THE PYRAMIDS AND MEMPHIS.

Howling Dervishes—A Chicken Factory—Ride to the Pyramids—Quarrel with the Arabs—The Ascent—View from the Summit—Backsheesh—Effect of Pyramid climbing—The Sphinx—Playing the Cadi—We obtain Justice—Visit to Sakkara and the Mummy Pits—The Exhumation of Memphis—Interview with M. Mariette—Account of his Discoveries—Statue of Rameses II.—Return to the Nile.

“And Morning opes in haste her lids,

To gaze upon the Pyramids.”—Emerson.

We went no further than the village of Gizeh, three or four miles above Cairo, on the first evening, having engaged our donkeys and their drivers to meet us there and convey us to the Pyramids on the following morning. About dusk, the raïs moored our boat to the bank, beside a College of dervishes, whose unearthly chants, choruses and clapping of hands, were prolonged far into the night. Their wild cries, and deep, monotonous bass howlings so filled our ears that we could not choose but listen, and, in spite of our fatigue sleep was impossible. After performing for several hours, they gradually ceased, through sheer exhaustion, though there was one tough old dervish, who continued to gasp out, “Allah! Allah!” with such a spasmodic energy, that I suspected it was produced by the involuntary action of his larynx, and that he could not have stopped, even had he been so minded.

When we threw open the latticed blinds of our cabin, before sunrise, the next morning, the extraordinary purity of the air gave rise to an amusing optical delusion on the part of my friend. “See that wall!” said he, pointing to a space between two white houses; “what a brilliant color it is painted, and how those palms and these white houses are relieved against it!” He was obliged to look twice before he perceived that what he had taken for a wall close at hand, was really the sky, and rested upon a far-off horizon.
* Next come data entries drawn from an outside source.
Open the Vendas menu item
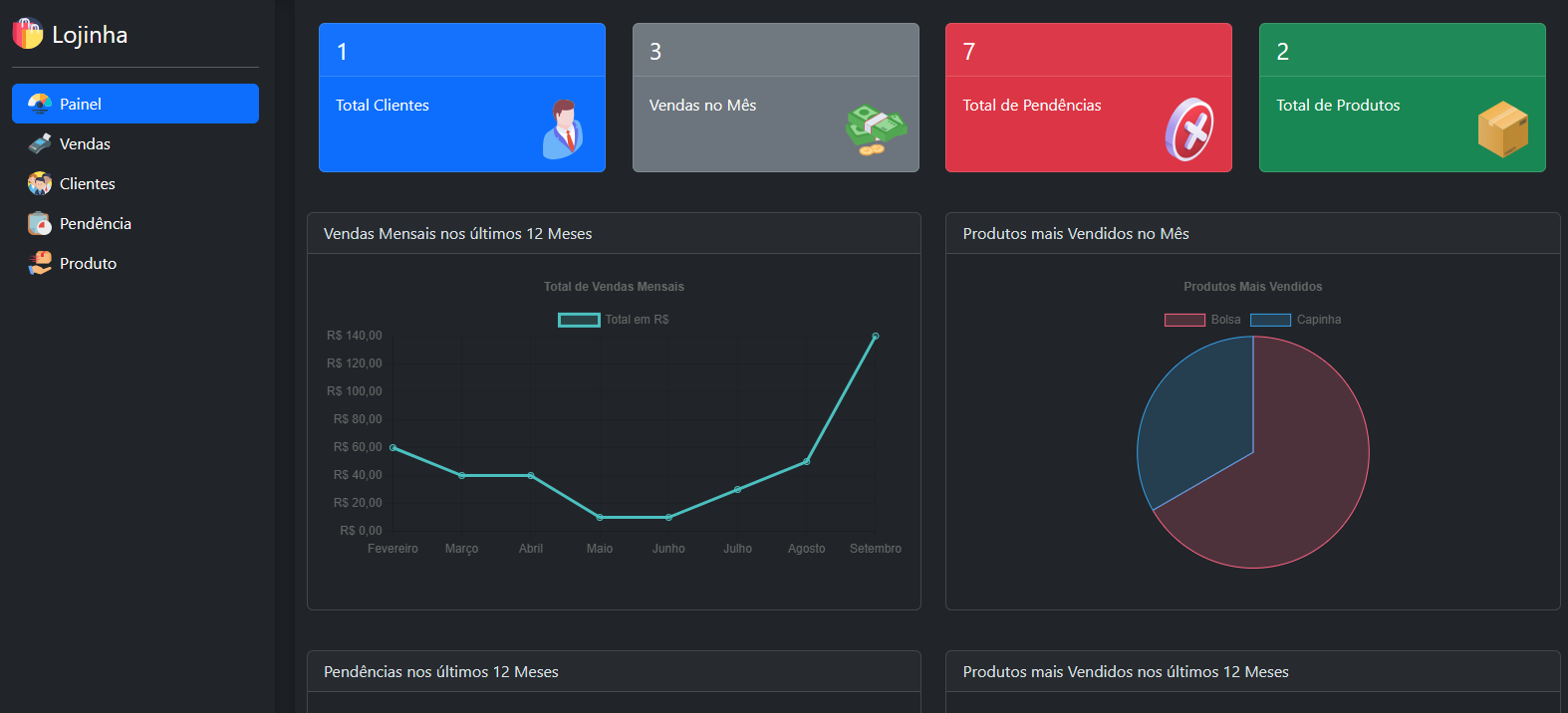Viewport: 1568px width, 713px height. 85,143
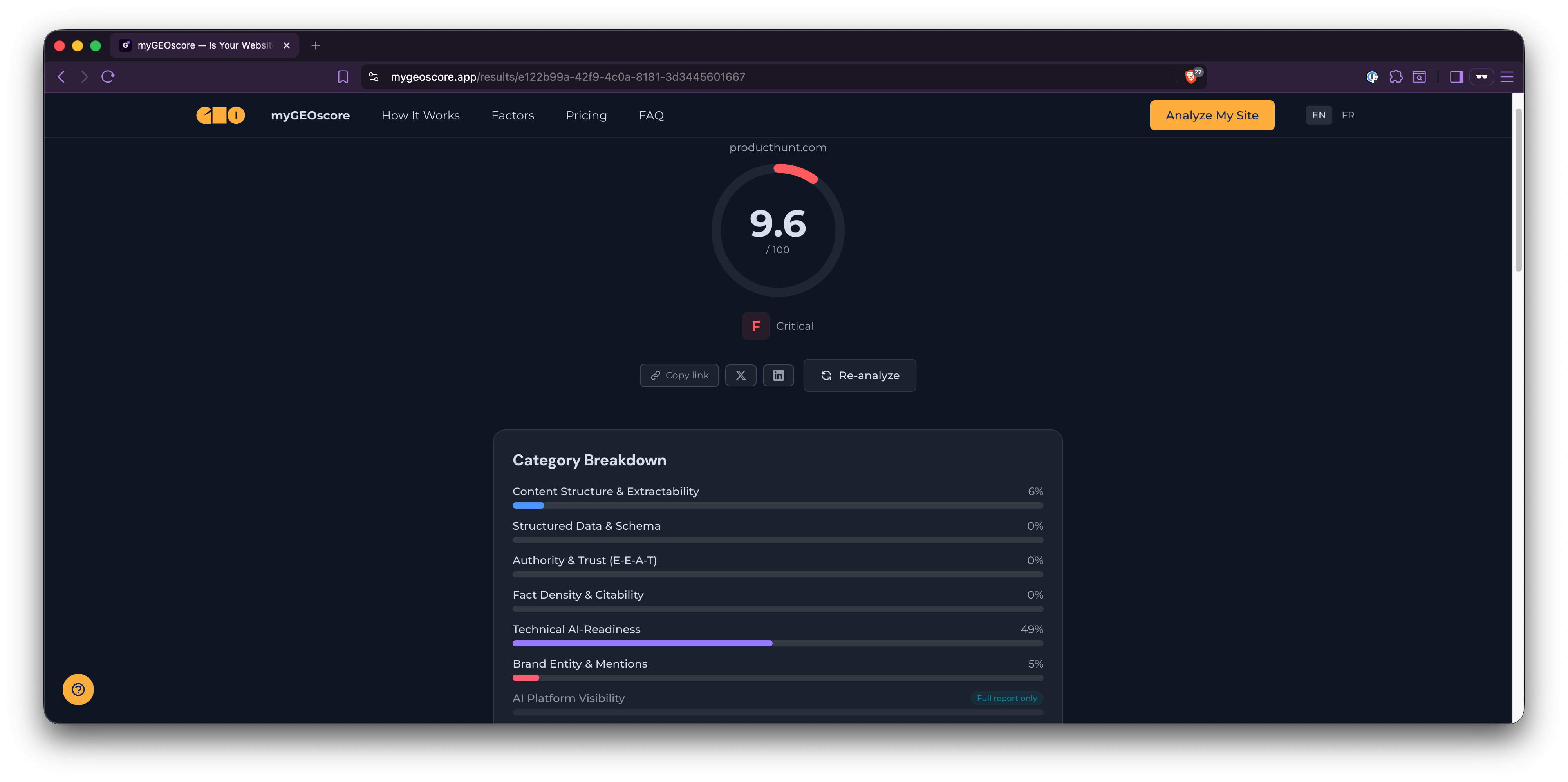Open the floating help question-mark bubble

[x=78, y=690]
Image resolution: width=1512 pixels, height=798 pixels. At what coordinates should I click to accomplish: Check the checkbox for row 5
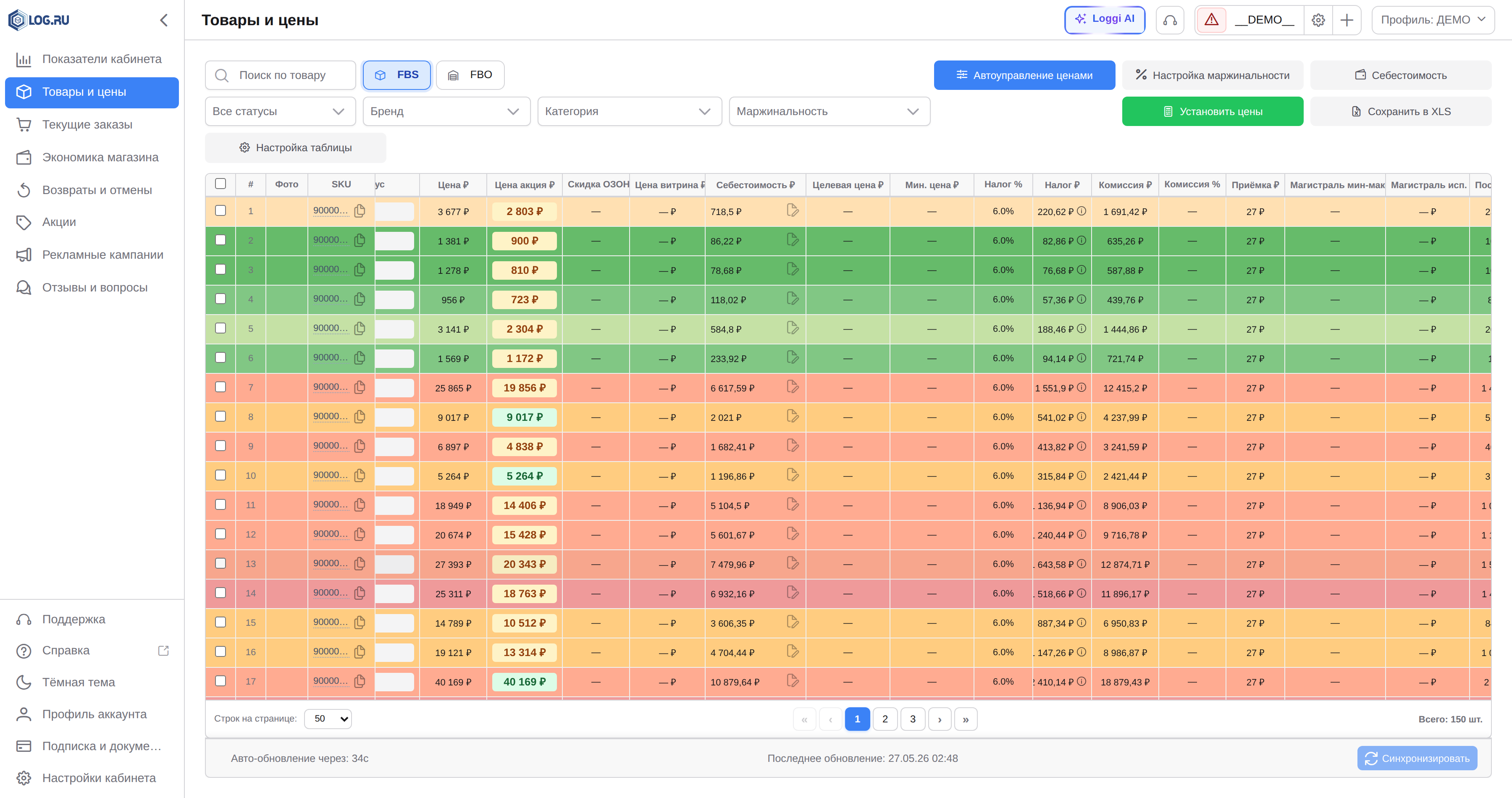pos(220,328)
Our donkeys were in readiness on the bank, and I bestrode the same faithful little gray who had for three days carried me through the bazaars of Cairo. We left orders for the raïs to go on to Bedracheyn, a village near the supposed site of Memphis, and taking Achmet with us, rode off gayly among the mud hovels and under the date-trees of Gizeh, on our way to the Pyramids. Near the extremity of the village, we entered one of the large chicken-hatching establishments for which the place is famed, but found it empty. We disturbed a numerous family of Fellahs, couched together on the clay floor, crept on our hands and knees through two small holes and inspected sundry ovens covered with a layer of chaff, and redolent of a mild, moist heat and a feathery smell. The owner informed us that for the first four or five days the eggs were exposed to smoke as well as heat, and that when the birds began to pick the shell, which generally took place in fifteen days, they were placed in another oven and carefully accouched.